On n’avait plus de nouvelles de Jan-Ole Gerster depuis son premier film, le très beau Oh boy sorti en 2012. Huit ans plus tard, le voilà qui revient en douce avec son nouveau film (très beau lui aussi) en forme de portrait de femme, et surtout de mère terrible. Lara Jenkins a 60 ans aujourd’hui, et l’un de ses premiers gestes au réveil, dans ce grand appartement sans vie, laisse déjà entrevoir ses zones d’ombre et ses failles : une chaise posée contre une fenêtre ouverte supposant une envie de suicide (quand des tentatives de lettre d’adieu restent éparpillées sur une table). Un coup de sonnette impromptu et la demande insistante de deux policiers vont finalement changer le cours de sa journée, s’égrenant alors au fil de rencontres et d’événements a priori anodins, mais révélateurs de l’impasse existentielle dans laquelle elle se trouve.
Le film, s’il débute de façon assez sombre, va très vite s’engager sur un autre chemin, plus grinçant et plus amer ; jamais dépressif, jamais plombé, mais habité d’un humour sec et d’une mélancolie feutrée.
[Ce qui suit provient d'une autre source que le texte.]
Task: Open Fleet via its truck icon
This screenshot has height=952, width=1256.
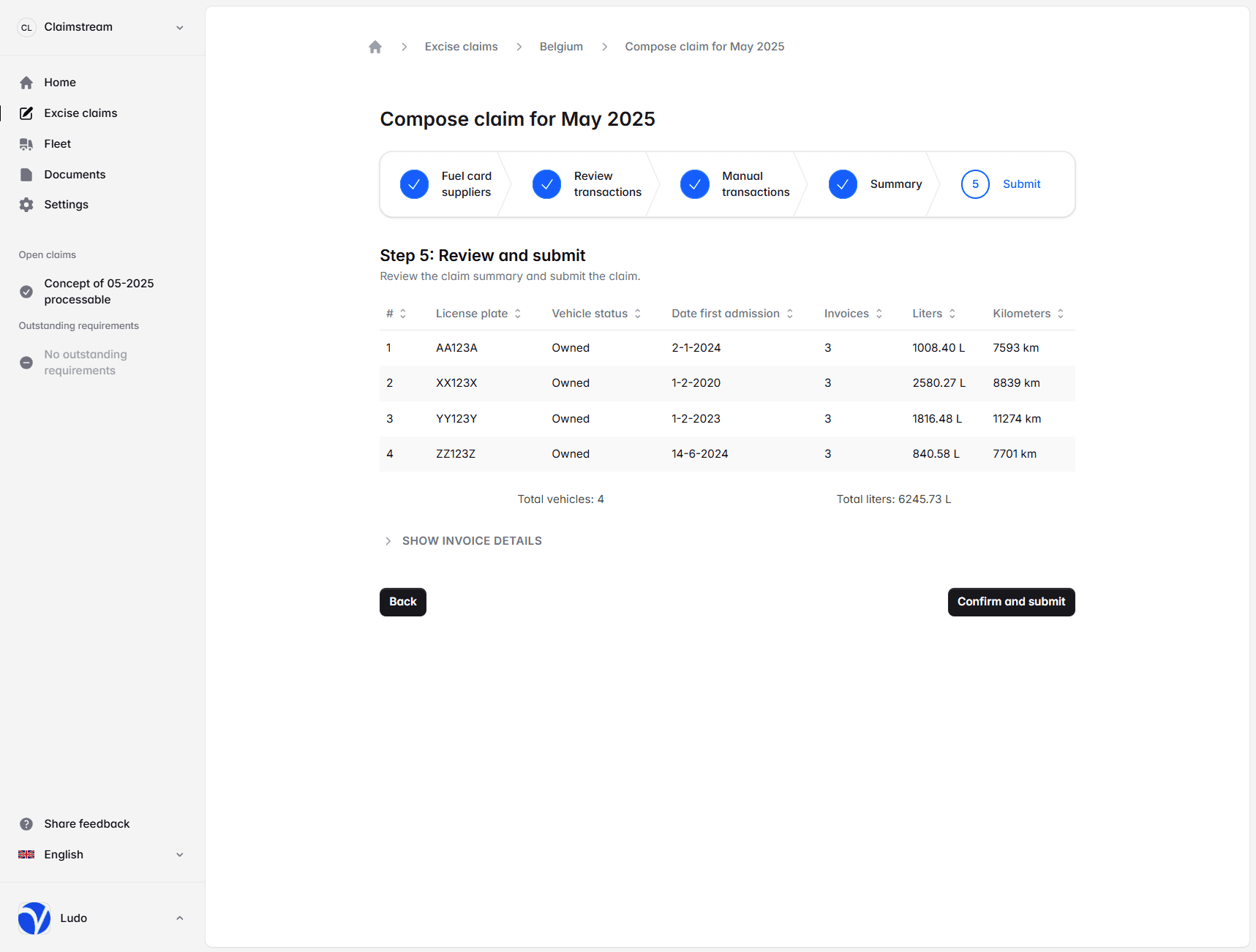Action: point(26,144)
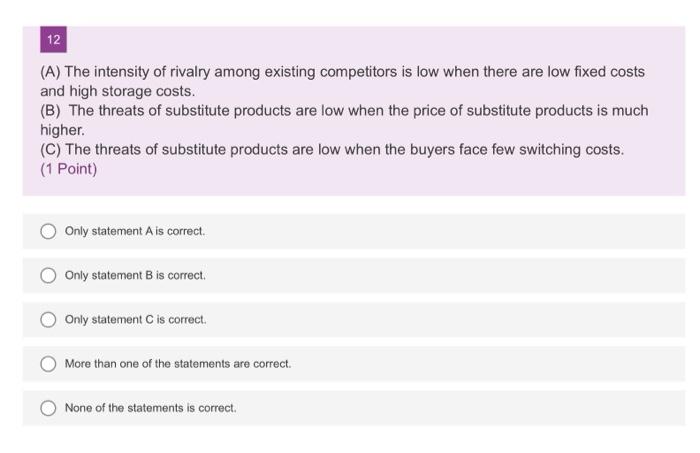This screenshot has height=453, width=700.
Task: Click the purple question number 12 badge
Action: [x=53, y=41]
Sa structure narrative reprend celle de Oh boy, suivant les pas du personnage principal sur 24 heures (bien que le scénario de Blaz Kutin ait été écrit il y a plus de dix ans, donc avant celui de Oh boy). Mais c’est la relation entre Lara et son fils Viktor, grand pianiste dont elle a été l’intransigeante professeure (dont une scène jubilatoire, avec un jeune élève croisé au conservatoire de musique, se fera l’écho), qui va intéresser Gerster, et sous-tendre l’ensemble des enjeux et des interactions du film.
Entre dépendance maladive et sentiments empêchés, Lara exerce sur Viktor, tourmenté et peu sûr de lui, une emprise trouble à travers laquelle elle semble cultiver son aigreur et ruminer ses ambitions perdues : une carrière de pianiste interrompue parce qu’elle se pensait peu (pas assez) douée pour la chose, un mariage raté, un fils qu’elle n’a pas su aimer correctement et qui aujourd’hui la fuit… Personnage désabusé et peu aimable, attachant malgré tout parce qu’infiniment humain, Lara traverse le film comme une étrangère à son propre univers, un fantôme qui (ré)apparaît, toujours en décalage par rapport aux autres et aux situations.
Un décalage révélant ses blessures profondes et les liens compliqués qu’elle entretient avec à peu près tout le monde, ses anciennes collègues ou son voisin d’immeuble, son ex-mari, son fils bien sûr et même sa mère qu’elle n’hésitera pas à gifler lors d’une scène acerbe, et terrible. Corinna Harfouch, star allemande peu connue par chez nous, est tout simplement magnifique dans ce rôle tout aussi magnifique de femme à la dérive et de mère à la cruauté aiguisée (il faut la voir briser calmement l’archet de la copine de son fils, remettre en question, l’air de rien, la création musicale de celui-ci ou quitter soudainement son concert, comprenant qu’il lui échappe, qu’enfin il s’émancipe d’elle). Derrière ses sourires forcés, sa silhouette frêle et élégante, ses piques et ses maladresses, Lara irrite, fascine et nous touche en plein cœur quand, à la fin, se défoulant sur un piano, elle réalise qu’elle avait tout faux.